Displacing ISWAP will not be easy. Although the group’s methods are often violent and coercive, it has established a largely symbiotic relationship with the Lake Chad area’s inhabitants. The group treats local Muslim civilians better than its parent organisation did, better than its rival faction, Jama’tu Ahlis Sunna Lidda’awati wal-Jihad (JAS), does now, and in some ways better than the Nigerian state and army have done since the insurgency began in 2009.
It digs wells, polices cattle rustling, provides a modicum of health care and sometimes disciplines its own personnel whom it judges to have unacceptably abused civilians. In the communities it controls, its taxation is generally accepted by civilians, who credit it for creating an environment where they can do business and compare its governance favourably to that of the Nigerian state.
ISWAP’s approach appears to have paid dividends in terms of recruitment and support. With an estimated 3,500-5,000 members according to Crisis Group’s sources, it overshadows JAS, which has roughly 1,500-2,000, and appears to have gained the military upper hand over the latter. It has also caused real pain to the Nigerian military, its primary target, overrunning dozens of army bases and killing hundreds of soldiers since August 2018.

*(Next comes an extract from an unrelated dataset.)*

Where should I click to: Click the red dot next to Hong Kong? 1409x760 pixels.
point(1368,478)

As its name suggests, ISWAP is affiliated with the faded Islamic State, or ISIS, caliphate in Iraq and Syria, whose remnants count ISWAP victories as their own. ISWAP appears to be working hard to gain greater favour from its namesake organisation, and it has obtained some support already, notably in the form of training, though it is not clear how significant a boost this will afford.
ISWAP’s deepening roots in the civilian population underscore that the Nigerian government (and, to a lesser extent, those of Cameroon, Chad and Niger) cannot look purely to military means to ensure its enduring defeat. Instead, they should seek to weaken ISWAP’s ties to locals by proving that they can fill service and governance gaps at least in the areas they control, even as they take care to conduct the counter-insurgency as humanely as possible and in a manner that protects civilians.

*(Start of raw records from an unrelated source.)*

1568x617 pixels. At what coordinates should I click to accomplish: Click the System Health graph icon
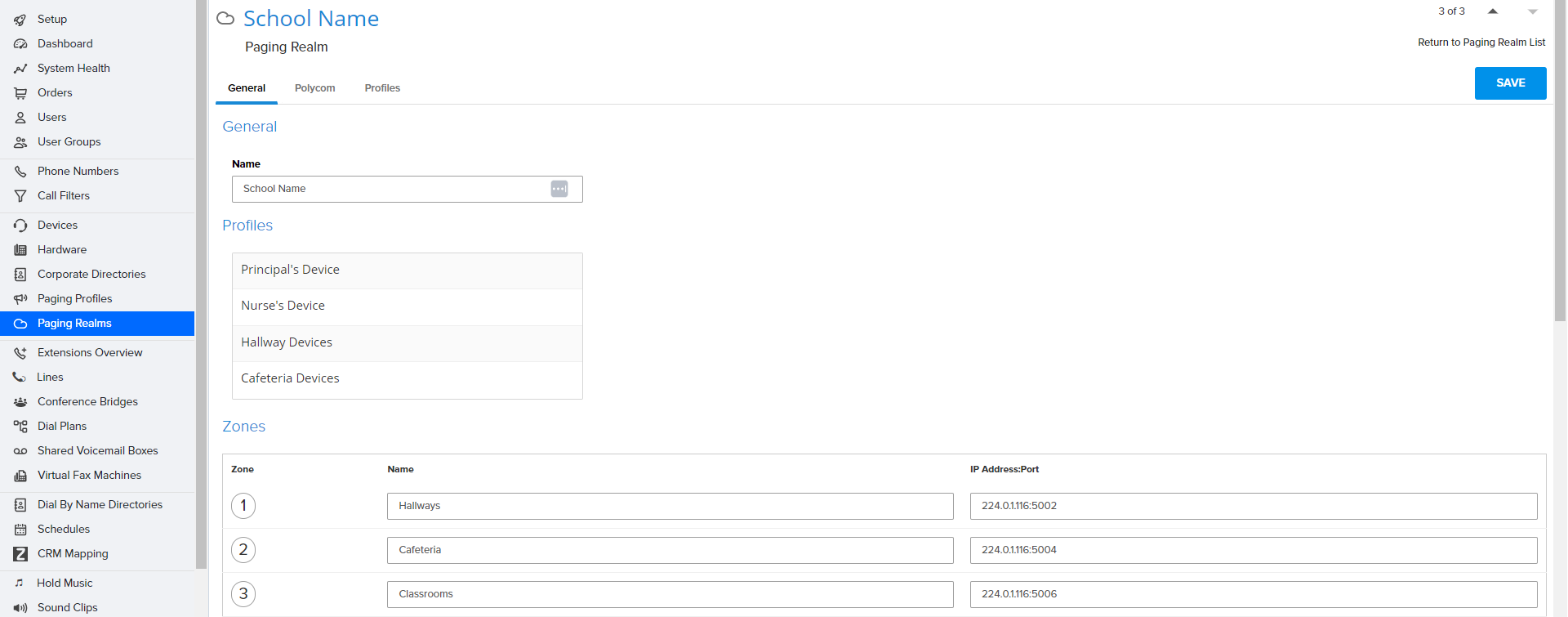(x=21, y=68)

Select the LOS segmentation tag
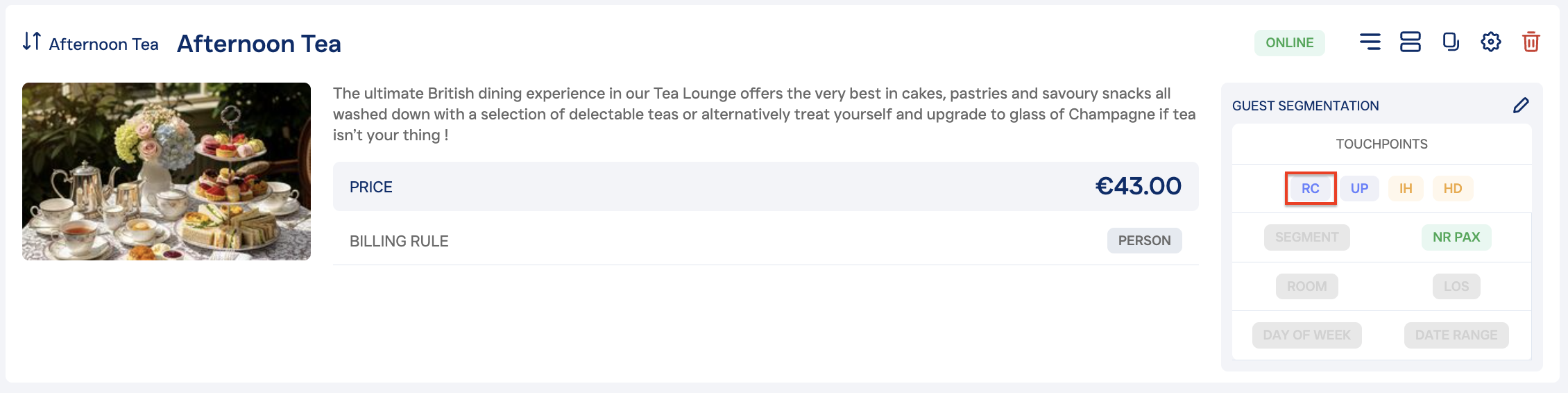pyautogui.click(x=1456, y=286)
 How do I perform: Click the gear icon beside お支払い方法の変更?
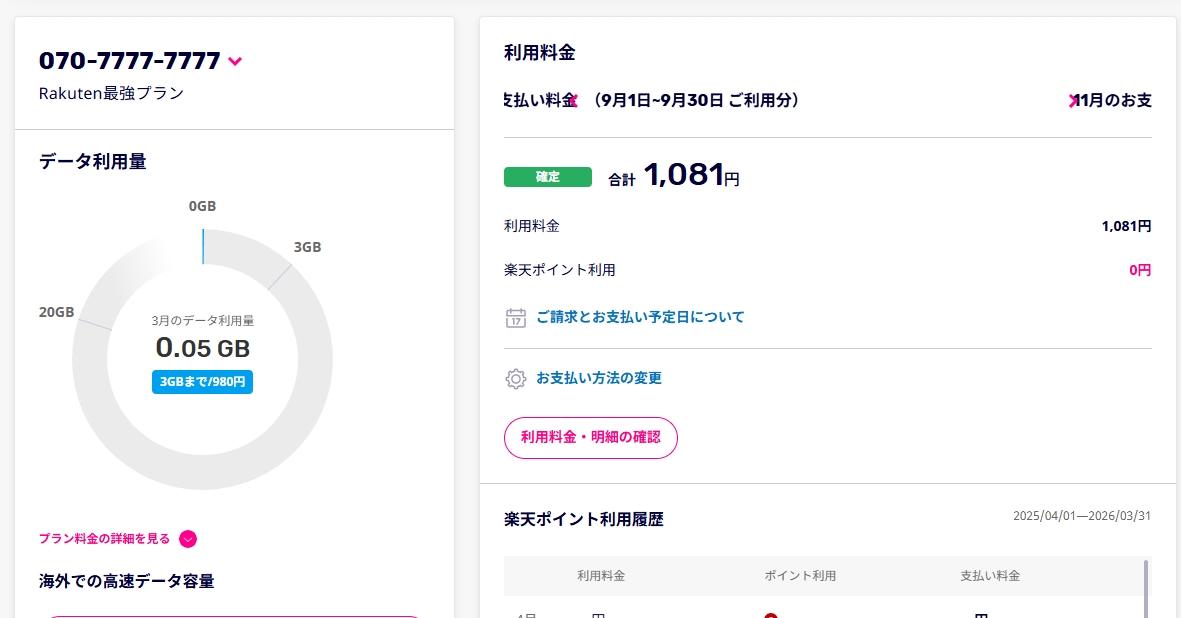[516, 379]
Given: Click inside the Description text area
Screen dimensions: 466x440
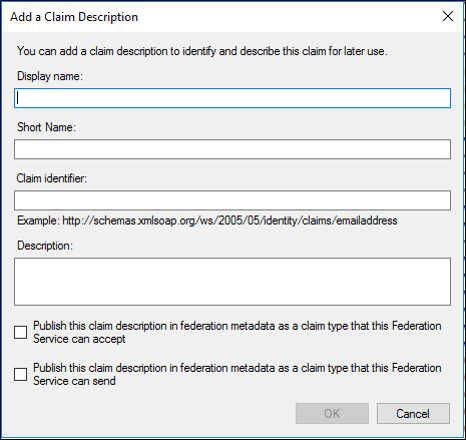Looking at the screenshot, I should point(232,281).
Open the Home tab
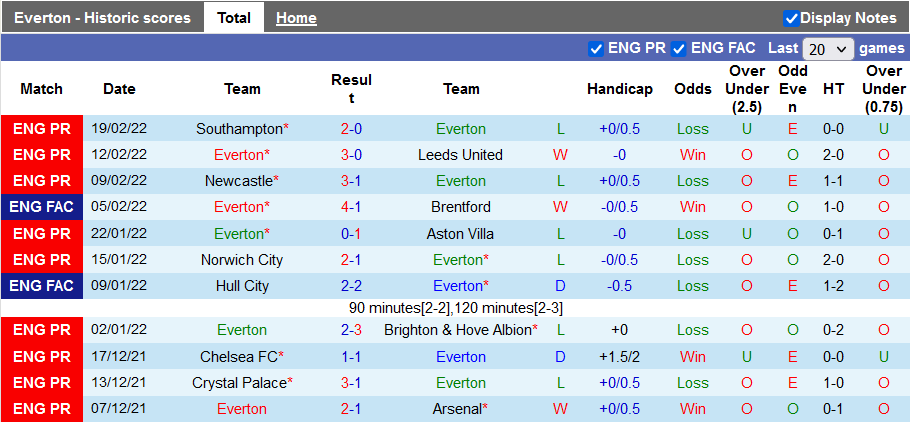Viewport: 910px width, 422px height. pos(296,18)
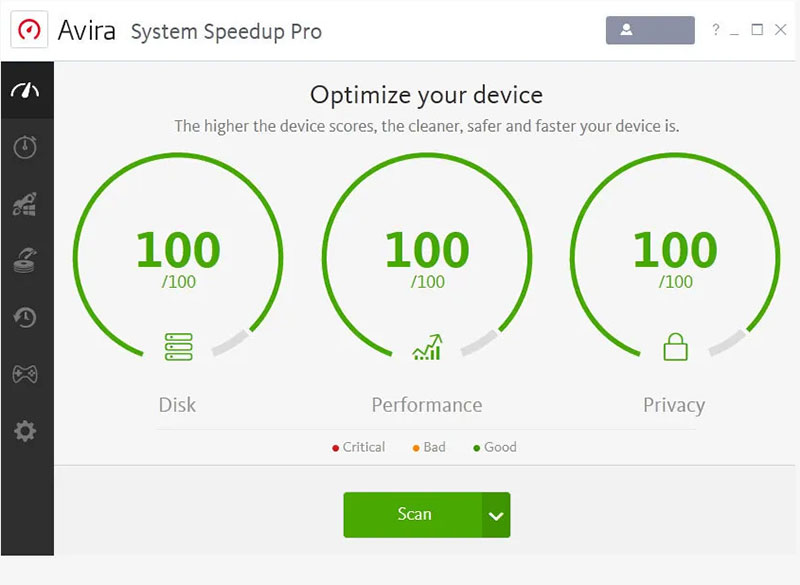Open the game controller booster icon
Screen dimensions: 800x585
tap(26, 375)
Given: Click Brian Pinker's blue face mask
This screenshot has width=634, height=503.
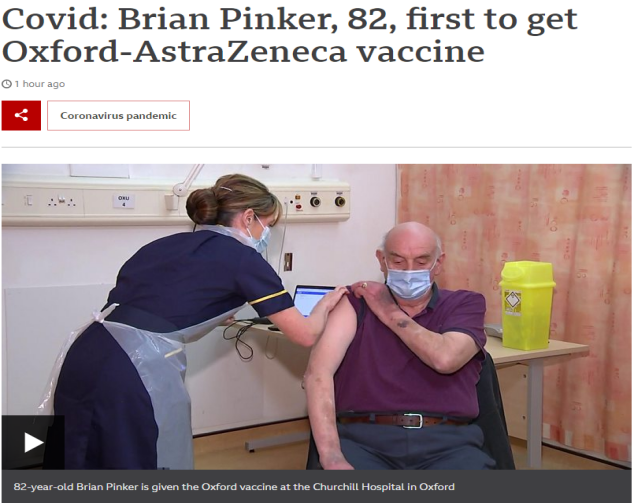Looking at the screenshot, I should 409,281.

To combat impunity among the security services, they should release the report of the panel that President Muhammadu Buhari appointed in 2017 to investigate alleged military abuses and implement those recommendations that advance accountability. They should enhance public safety in towns that are under government control in Borno and neighbouring states where ISWAP is building influence.
They should take care that in seeking to cut off ISWAP’s access to local markets they do not alienate locals by also strangling their ability to trade. And even though negotiations to end hostilities may not be a realistic prospect at this time, they should keep lines of communication open with ISWAP, focusing on practical issues such as how to get more humanitarian assistance to local communities.
These strategies certainly do not guarantee victory for state authorities over ISWAP – but they could help counteract important sources of the organisation’s strength, provide a useful complement to ongoing efforts to degrade it militarily, and at the same time channel important support to communities in the region, which sorely need it.